Zuhruf/43:57 Meryemoğlu bir örnek olarak gösterilince senin halkın hemen reddettiler.
Zuhruf/43:58 "Bizim tanrılarımız mı daha iyidir yoksa o mu?" dediler. Sadece seninle tartışmak için bunu söylediler. Onlar gerçekte, kavgacı bir toplumdur.

Ali İmran/3:99 De ki, "Kitap halkı, gerçeğe tanık olduğunuz halde neden Allah'ın yolunu değiştirmeye yeltenerek inananları saptırıyorsunuz? Allah yaptıklarınızdan habersiz değildir."

Nisa/4:44 Kendilerine kitaptan bir pay verilenlerin, sapıklığı satın aldıklarını ve sizin de yolu sapıtmanızı istediklerini görmüyor musun?

Tevbe/9:31 Din bilginlerini, din adamlarını ve Meryem oğlu Mesih'i Allah'tan ayrı rabler edindiler. Oysa, yalnız tek Tanrı'ya kulluk etmekle emredilmişlerdi. O'ndan başka tanrı yoktur. O, eş koştukları kimselerden de çok Yücedir.

Nisa/4:51 Kendilerine kitaptan bir pay verilenleri görmüyor musun? Putperestliğe ve yanlış doktrinlere inanıyorlar ve inkar edenler için, "Bunlar, inananlardan daha doğru yoldadır," diyorlar.
Nisa/4:60 Sana ve senden önce indirilenlere inandıklarını iddia ettikleri halde azgınların ve despotların yasalarını uygulamak isteyenleri görmüyor musun? Oysa onu inkar etmekle emredilmişlerdi; fakat şeytan onları büsbütün saptırmak istiyor.

Bakara/2:101 Yanlarındakini doğrulayan bir elçi Allah tarafından görevli olarak kendilerine gelince, kitap verilenlerin bazısı, Allah'ın kitabını sırtlarının ardına attı. Bilmezlermiş gibi...
Bakara/2:146 Kendilerine kitap verdiklerimiz, bu gerçekleri çocuklarını tanıdıkları gibi tanırlar; ama yine de onlardan bir grup bile bile gerçeği gizler.

Yapılacak iş:
Sayfa metnindeki Bakara/2:146 ayetine göre kendilerine kitap verilenler bu gerçekleri nasıl tanırlar?

Veri dökümü:

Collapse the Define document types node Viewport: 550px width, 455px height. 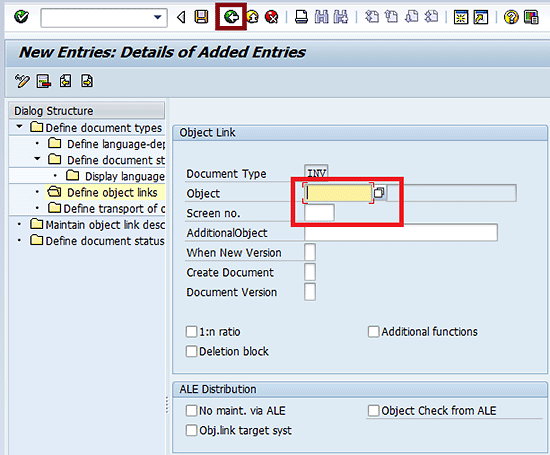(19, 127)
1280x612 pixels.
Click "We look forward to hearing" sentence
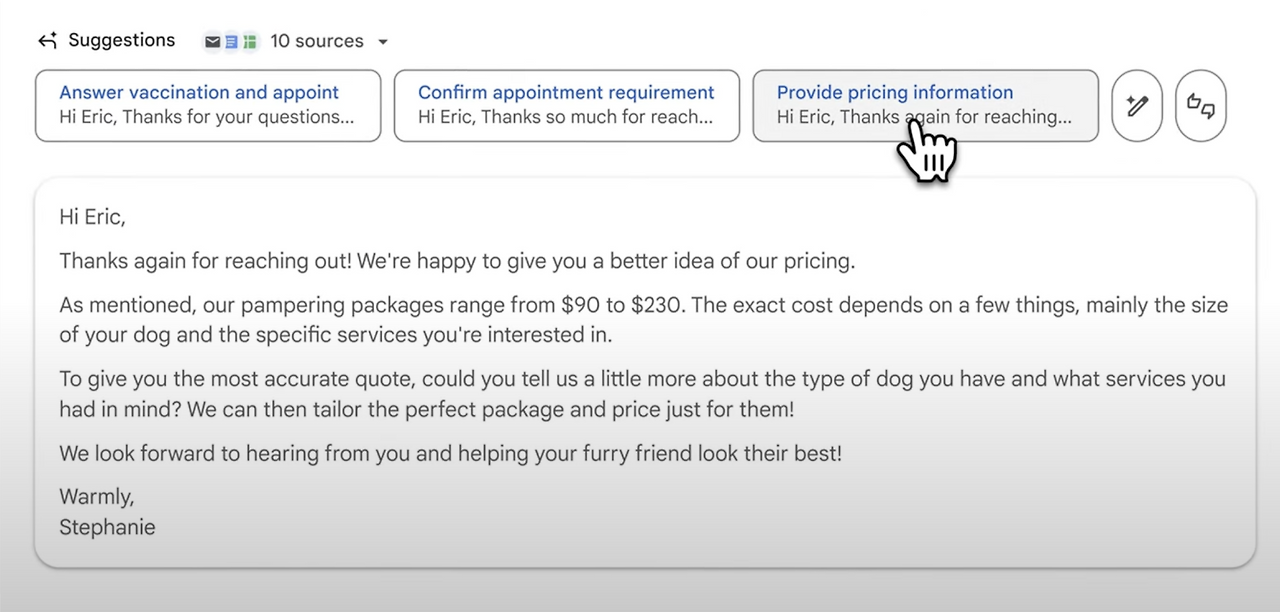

Tamamlanan görev:
Bu gerçekleri çocuklarını tanıdıkları gibi tanırlar.